What is Apply in SQL Server?
In this topic “Apply vs Join”, we will discuss about the APPLY operator and its usage scenarios. Lot of people got confused “where they can use Apply and what is it”. They afraid about the performance and usage scenario also. In this article we are going to remove all these scary images of Apply from your mind.
So let’s start with ABCD of Apply and try to cover some advanced topics.
The primary use of Apply operator in sql server is to invoke a table valued function (TVF) but it can also be used in some other important scenarios. We will discuss the importance of Apply operator in brief in this article and would also compare this with Join operator. Invoking table valued function (TVF) is for what Microsoft introduced Cross Apply and Outer Apply primarily, as per MSDN.
Apply Operator executes for each row of left input and finds the matches in right input and then returns the result set as per it’s type; Cross or Outer Apply.
The output of the Apply operator is all the columns from Left input followed by all the columns from right input for matching rows.
Apply operator has two types:
Similar to Inner join it returns the row from both the input (Left and right) if WHERE condition satisfied.
Similar to Left Join it returns all the rows from left input and matching rows from right input if WHERE condition matches. If no match found in right input, NULL values will be returned for all the columns.
Note : The database compatibility level to use this operator must be 90 at least.
When to choose “Apply” and when to “Join”?
Join operator in sql server is one of the most frequent operator we use. Using this operator we start making relationships with other tables based on some conditions in RDBMS systems. Have a look on this link to know more about types and definitions. Click Here.
Here our motto is to find some situation where Apply is best fit rather than a Join and some situations where Join is better than Apply.
When to choose “Apply”
Scenario 1(To execute a Table valued function)
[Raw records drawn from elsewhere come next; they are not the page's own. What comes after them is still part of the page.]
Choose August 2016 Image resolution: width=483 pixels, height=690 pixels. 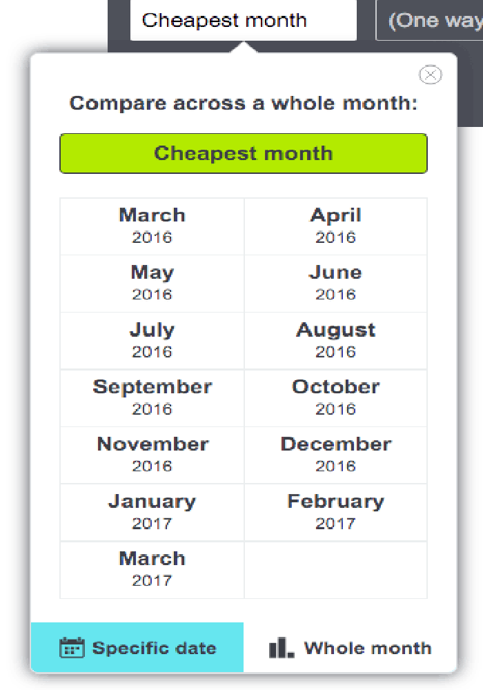click(335, 341)
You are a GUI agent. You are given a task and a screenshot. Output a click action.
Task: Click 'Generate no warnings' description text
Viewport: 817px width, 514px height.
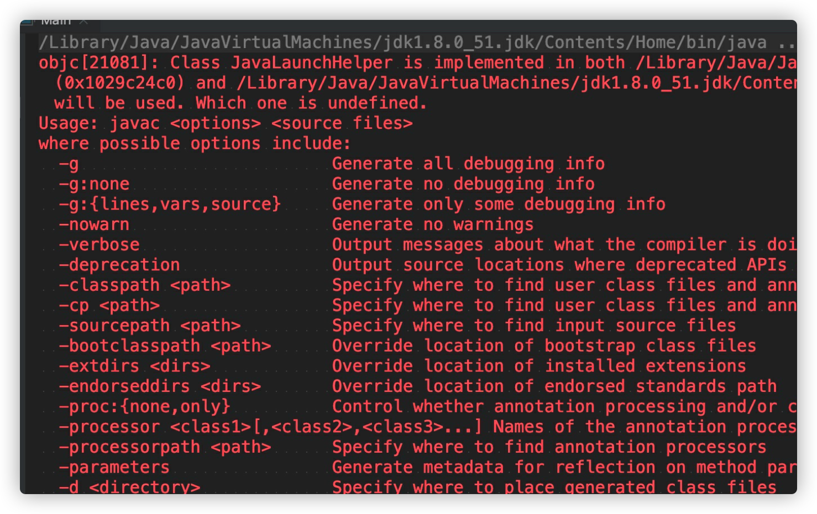click(x=432, y=224)
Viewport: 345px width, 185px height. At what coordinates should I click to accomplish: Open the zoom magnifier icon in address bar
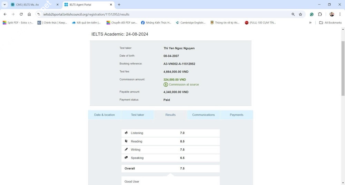tap(293, 14)
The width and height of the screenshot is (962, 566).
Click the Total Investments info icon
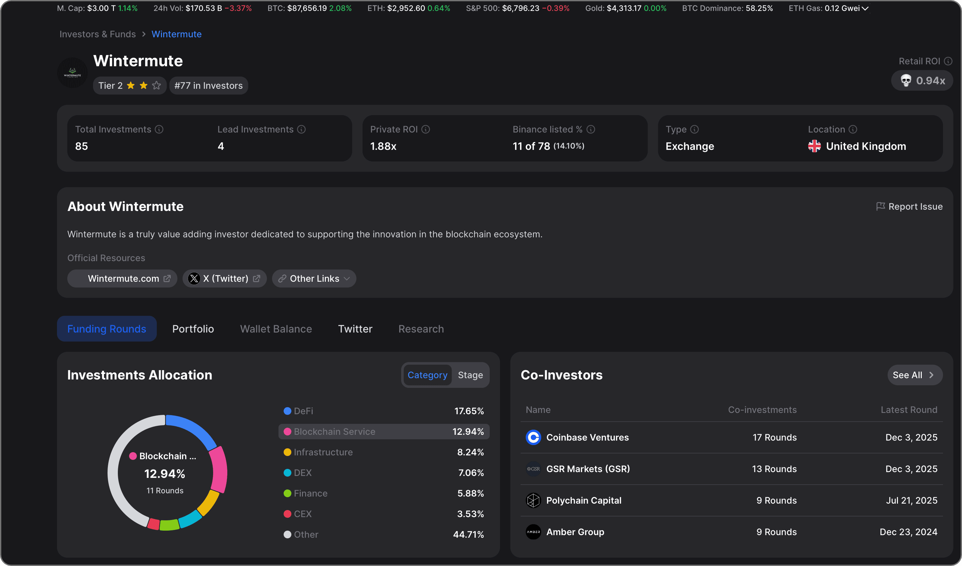point(159,129)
Microsoft primarily thrown this operator to be used to join with table valued functions. Have a look on the below query and error too;
SELECT * FROM SYS.dm_exec_cached_plans CP INNER JOIN SYS.dm_exec_sql_text(CP.plan_handle) CA
Msg 102, Level 15, State 1, Line 2
Incorrect syntax near ‘CA’.
SYS.dm_exec_sql_text is a table valued system DMF (Dynamic management function) and as i discussed at very beginning of this article that, to handle a row by row join condition, Microsoft introduced Apply operator.
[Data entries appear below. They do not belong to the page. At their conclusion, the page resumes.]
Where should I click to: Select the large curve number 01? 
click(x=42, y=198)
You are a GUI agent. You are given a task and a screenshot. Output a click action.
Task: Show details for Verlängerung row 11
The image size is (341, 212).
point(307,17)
In above query, i am trying to put a JOIN operator between two result sets which are dependent (right input is dependent on left input’s plan_handle column value). A join can only be performed between two independent SETS and so now this is a condition where we can not perform the JOIN.
Just try this;
SELECT * FROM SYS.dm_exec_cached_plans CP CROSS APPLY SYS.dm_exec_sql_text(CP.plan_handle) CA
And you will get the result set, query runs successfully.
Now again have a look on this;
SELECT * FROM SYS.INDEXES SI INNER JOIN SYS.DM_DB_INDEX_PHYSICAL_STATS(DB_ID('ADVENTUREWORKS2012'), OBJECT_ID('SALES.SALESORDERDETAIL'), NULL, NULL, 'DETAILED') SPS ON SPS.index_id = SI.index_id AND SI.OBJECT_ID = OBJECT_ID('SALES.SALESORDERDETAIL')
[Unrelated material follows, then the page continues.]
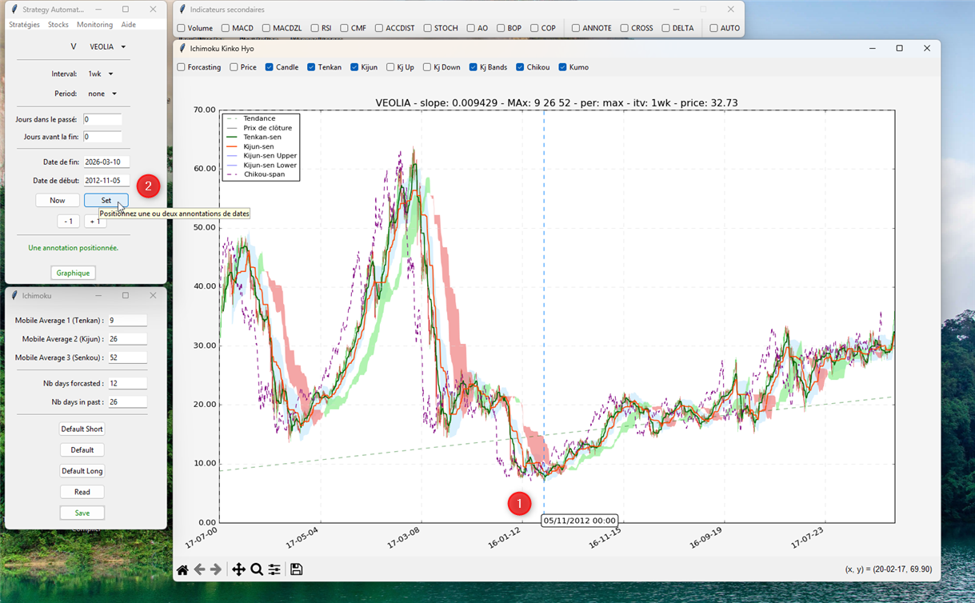Image resolution: width=975 pixels, height=603 pixels.
Task: Open the subplot configuration sliders icon
Action: 274,569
In this example, we are again performing a join with a TVF and this time query runs successfully. So can you guess what could be the reason behind that?
Here is the reason
In first query the right input in for JOIN operator was dependent on a column value of left input whereas in this query all the values are as constant and thus, both the inputs are independent and JOIN can be performed.
Scenario 2 (To join with only Top N records)
Sometimes we need to have a JOIN with only Top N records from another table with ORDER BY and may be with some conditions too. Have a look on this demo;
Create demo Tables:
CREATE TABLE Employee ( ID INT IDENTITY(1, 1), Name VARCHAR(100) ) GO CREATE TABLE LoginEntry ( ID INT IDENTITY(1, 1), LoginTime DATETIME, EmpID INT, GateNumber VARCHAR(50) ) GO --Insert demo data as below; INSERT INTO Employee(Name) VALUES('Employee 1'), ('Employee 2'), ('Employee 3'), ('Employee 4'), ('Employee 5'), ('Employee 6') GO INSERT INTO LoginEntry(LoginTime, EmpID, GateNumber) VALUES('20141024 08:00', 1, 'Gate 1'), ('20141024 09:00', 1, 'Gate 1'), ('20141024 10:00', 1, 'Gate 2'), ('20141024 08:00', 2, 'Gate 1'), ('20141024 09:00', 2, 'Gate 1'), ('20141024 10:00', 2, 'Gate 2')
Have a look on SELECT output;
SELECT * FROM Employee
SELECT * FROM LoginEntry
Now from above table, i want to get Employee ID, Employee Name with first log-in time and as you can see, in LoginEntry table,we have multiple entries for each employee. To get the desired output, we can use an Apply (Cross or Outer), or also a subquery too. But in case of a subquery, we can extract only one column at a time. That is in each subquery, we can extract only one column. So for N number of columns we have to use N number of subqueries.
SELECT Employee.ID, Employee.Name, OA.LoginTime FROM Employee CROSS APPLY (SELECT TOP 1 LoginEntry.ID, LoginEntry.LoginTime FROM LoginEntry WHERE LoginEntry.EmpID = Employee.ID ORDER BY LoginTime ASC) OA
Scenario 3 (To UNPIVOT)
And this condition LoginEntry.LoginTime <> ISNULL(OA1.LoginTime, ”) will avoid the repetition of the same login time in both columns. So we can also access the Outer apply columns of previous APPLY in another apply coming to next.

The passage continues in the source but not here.